Sunday, February 24, 2013

Blissful Alonenes


"I love to be alone.  I never found the companion that was so companionable as solitude."
-- Henry David Thoreau

When I first moved to Los Angeles from Manhattan, I knew nothing about what it was like to live here.  So all I knew to do was to go about doing things as I had before.  Right from the beginning this did not work.  I couldn't quite put my finger on it, but something felt really different here.  In NYC I would go out alone all the time and have a great time chatting with strangers or just enjoying being in the hustle and bustle of the city.  I never thought twice about it.  I felt like in L.A. people treated me differently when I was alone, like there was something wrong with me.  I felt like an outcast, like I was being judged, like there was some horrific reason no one was with me.  I started noticing that no one was alone in this city.  If I went to the movies alone, I was always the only one.  If I went to a bar, everyone was in a group and no one would chat with me.  I still haven't exactly figured out why L.A. is like this, but it did create the opportunity for me to ponder aloneness.  

And when I say aloneness I do not mean loneliness. Aloneness is the true nature of human beings. Throughout our lives, we live, grow, and die in society alone.  The very quest for enlightenment is based on a remembrance of being brought into the world as an alone being.  Our beings are made of two elements, our individuality and our personality. Our individuality is aloneness by nature, however our personality is societal and there must be a balance between the two.  Personality consists of roles dictated by society and is external; it cannot thrive when we feel lonely.  It flourishes only when connected with society. What others think about us, what we have earned, and what comforts we possess, are all part of personality. However when we think of ourselves solely as a personality we feel lonely. Individuality is internal, and is our true inner being. Unfortunately we often nurture our personality while ignoring our individuality. The cry of individuality struggling to be heard above the clamor of our personality is expressed as the pain of our loneliness.

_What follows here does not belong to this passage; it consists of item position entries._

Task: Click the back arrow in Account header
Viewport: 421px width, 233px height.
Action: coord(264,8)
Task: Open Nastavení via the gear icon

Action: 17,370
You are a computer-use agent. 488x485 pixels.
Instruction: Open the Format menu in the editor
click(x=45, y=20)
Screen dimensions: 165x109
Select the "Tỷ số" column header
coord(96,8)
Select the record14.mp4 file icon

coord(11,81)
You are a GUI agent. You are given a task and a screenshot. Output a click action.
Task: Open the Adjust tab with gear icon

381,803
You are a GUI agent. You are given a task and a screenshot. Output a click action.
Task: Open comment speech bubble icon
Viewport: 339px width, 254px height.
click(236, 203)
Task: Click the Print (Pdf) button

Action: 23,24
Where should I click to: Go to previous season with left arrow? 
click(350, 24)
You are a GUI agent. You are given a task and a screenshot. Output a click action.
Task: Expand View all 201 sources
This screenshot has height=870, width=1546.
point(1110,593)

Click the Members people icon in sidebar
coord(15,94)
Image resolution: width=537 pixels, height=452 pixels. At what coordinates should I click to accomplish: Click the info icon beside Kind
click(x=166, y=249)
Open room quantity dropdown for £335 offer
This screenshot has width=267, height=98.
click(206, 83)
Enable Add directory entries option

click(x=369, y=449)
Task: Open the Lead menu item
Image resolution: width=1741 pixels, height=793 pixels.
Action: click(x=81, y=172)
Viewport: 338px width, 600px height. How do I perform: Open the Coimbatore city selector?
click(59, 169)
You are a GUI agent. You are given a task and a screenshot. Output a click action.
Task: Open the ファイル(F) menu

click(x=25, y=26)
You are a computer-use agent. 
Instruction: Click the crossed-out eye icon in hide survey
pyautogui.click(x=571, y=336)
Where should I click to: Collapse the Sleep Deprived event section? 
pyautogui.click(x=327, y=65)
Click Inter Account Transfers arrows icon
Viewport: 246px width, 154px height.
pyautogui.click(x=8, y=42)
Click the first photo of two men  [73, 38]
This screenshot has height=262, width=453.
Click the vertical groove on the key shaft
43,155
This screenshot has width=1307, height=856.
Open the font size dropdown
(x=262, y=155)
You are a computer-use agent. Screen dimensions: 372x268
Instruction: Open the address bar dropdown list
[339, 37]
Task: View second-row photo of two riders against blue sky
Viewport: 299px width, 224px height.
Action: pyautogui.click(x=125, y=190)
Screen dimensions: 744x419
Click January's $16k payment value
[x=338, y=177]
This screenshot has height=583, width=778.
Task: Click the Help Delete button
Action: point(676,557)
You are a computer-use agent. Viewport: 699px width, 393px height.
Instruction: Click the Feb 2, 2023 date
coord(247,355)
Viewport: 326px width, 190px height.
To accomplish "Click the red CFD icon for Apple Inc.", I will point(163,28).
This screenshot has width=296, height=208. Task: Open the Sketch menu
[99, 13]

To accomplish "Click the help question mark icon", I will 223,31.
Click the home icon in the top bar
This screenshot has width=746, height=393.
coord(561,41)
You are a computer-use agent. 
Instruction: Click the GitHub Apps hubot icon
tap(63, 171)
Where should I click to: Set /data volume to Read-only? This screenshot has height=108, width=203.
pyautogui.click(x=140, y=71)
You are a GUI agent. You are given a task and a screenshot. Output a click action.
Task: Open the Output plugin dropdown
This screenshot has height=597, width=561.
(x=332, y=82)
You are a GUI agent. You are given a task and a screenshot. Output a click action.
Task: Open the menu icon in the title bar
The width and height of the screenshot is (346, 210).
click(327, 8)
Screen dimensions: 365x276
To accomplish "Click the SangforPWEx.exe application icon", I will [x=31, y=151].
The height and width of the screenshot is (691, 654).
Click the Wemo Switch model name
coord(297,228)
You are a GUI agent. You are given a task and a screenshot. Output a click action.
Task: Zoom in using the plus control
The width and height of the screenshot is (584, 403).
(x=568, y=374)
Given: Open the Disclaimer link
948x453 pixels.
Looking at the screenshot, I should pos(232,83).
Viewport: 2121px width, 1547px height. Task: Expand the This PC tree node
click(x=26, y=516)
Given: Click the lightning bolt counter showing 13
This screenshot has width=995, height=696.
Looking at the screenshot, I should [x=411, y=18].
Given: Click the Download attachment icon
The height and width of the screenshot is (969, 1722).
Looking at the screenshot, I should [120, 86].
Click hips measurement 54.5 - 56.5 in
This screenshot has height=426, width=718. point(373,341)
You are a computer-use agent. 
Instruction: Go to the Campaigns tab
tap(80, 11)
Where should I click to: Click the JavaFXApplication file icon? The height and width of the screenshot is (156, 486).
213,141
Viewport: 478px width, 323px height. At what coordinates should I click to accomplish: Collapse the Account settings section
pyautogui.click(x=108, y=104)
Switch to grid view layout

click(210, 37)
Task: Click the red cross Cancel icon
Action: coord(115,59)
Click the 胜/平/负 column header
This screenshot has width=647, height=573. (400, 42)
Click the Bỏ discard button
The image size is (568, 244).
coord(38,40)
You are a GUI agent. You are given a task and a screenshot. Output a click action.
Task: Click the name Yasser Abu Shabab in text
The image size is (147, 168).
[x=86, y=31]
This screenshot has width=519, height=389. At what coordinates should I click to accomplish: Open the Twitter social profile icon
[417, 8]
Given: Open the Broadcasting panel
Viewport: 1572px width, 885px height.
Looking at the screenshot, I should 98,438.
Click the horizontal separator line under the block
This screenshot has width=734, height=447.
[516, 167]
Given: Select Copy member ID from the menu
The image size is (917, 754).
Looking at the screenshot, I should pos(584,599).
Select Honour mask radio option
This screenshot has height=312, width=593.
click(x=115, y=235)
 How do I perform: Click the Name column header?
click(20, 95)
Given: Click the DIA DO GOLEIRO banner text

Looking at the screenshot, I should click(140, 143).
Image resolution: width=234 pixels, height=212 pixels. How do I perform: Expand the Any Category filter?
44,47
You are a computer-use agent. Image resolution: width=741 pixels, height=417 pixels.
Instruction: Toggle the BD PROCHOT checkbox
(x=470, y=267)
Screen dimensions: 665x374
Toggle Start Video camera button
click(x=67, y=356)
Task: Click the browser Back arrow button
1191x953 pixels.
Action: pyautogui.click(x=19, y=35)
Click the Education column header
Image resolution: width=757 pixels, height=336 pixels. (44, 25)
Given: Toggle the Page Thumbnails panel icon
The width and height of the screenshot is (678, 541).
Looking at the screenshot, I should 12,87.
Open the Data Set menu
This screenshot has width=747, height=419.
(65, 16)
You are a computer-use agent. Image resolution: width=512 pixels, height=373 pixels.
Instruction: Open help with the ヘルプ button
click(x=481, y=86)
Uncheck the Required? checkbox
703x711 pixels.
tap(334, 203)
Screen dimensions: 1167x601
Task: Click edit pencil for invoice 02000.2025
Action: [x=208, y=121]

Attention is sustenance for the personality. Whether positive or negative, we constantly crave and seek out attention. When we are alone there is no one to praise you or criticize us which is disturbing to our personality. This disturbance comes from the awareness that we are not our personalities, and that we are more than a husband, father, wife, or daughter, more than the labels attached to us. Asking the question "Who Am I?" will start the journey to move past our personality. At first there will be resistance to this process of inquiry, but once we understand and embrace aloneness we can start to love ourselves and others. This is true love that is a result of the realization and love of our own individuality. Otherwise, whatever we try to express as love is only manipulation or control, a contract, or a business agreement.  Contracts happen between personalities, but only love happens between individualities.

I consider life to be a journey, and this journey is toward absolute blissful aloneness.  We cannot take anyone with us, it just is not the nature of the journey. The moment we travel into ourselves, all connections to the external world disappear, in fact the world itself disappears.  This could be why mystics refer to the world as illusionary.  This is a difficult journey with many obstacles, but the reward is true bliss.  There is no other way to experience the profound joy in the connection to oneself and everything in the Universe.

"All things appear and disappear because of the concurrence of causes and conditions.  Nothing ever exists entirely alone; everything is in relation to everything else."
-- The Buddha

"I live in that solitude which is painful in youth....but is delicious in the years of maturity."
--Albert Einstein

TIPS


Be silent: Try to sit still in silence for a specific amount of time each day.  This will allow alone time with oneself and provide access to your inner truth and wisdom.  A routine practice of meditation can become an invaluable part of life.


Be open:  We can never know how life's experiences may show up for us or in what form. Try to live in a space of acceptance for the unlimited possibilities of life.
Embrace your feelings:  Fully functioning humans experience the complete spectrum of emotions, it's part of being human.  All of our emotions are valid and worthy of understanding and acceptance.  Trying contemplating the real emotion, the feeling under the feeling or initial reaction.  This is the access to our true self and our own uniqueness.

Do what feels good:  Take some time to discover what brings you joy. Music, cooking, dancing, whatever it is, then celebrate doing these things merely for the sake of bringing yourself happiness.

Experience nature:  Contemplating nature provides access to understanding how we are a part of all things.  We are deeply connected to every system and structure of nature and our world.  Take a walk or simply find ways to spend time in nature to acknowledge our connection. 

"I went to the woods because I wished to live deliberately, to front only the essential facts of life, and see if I could not learn what it had to teach, and not, when I came to die, discover I had not lived."
-- Henry David Thoreau

Be grateful:  Try starting each day with gratitude. Upon awakening make a mental list of all the things you feel grateful about.  You will start the day in a state of appreciation of the magic of your life.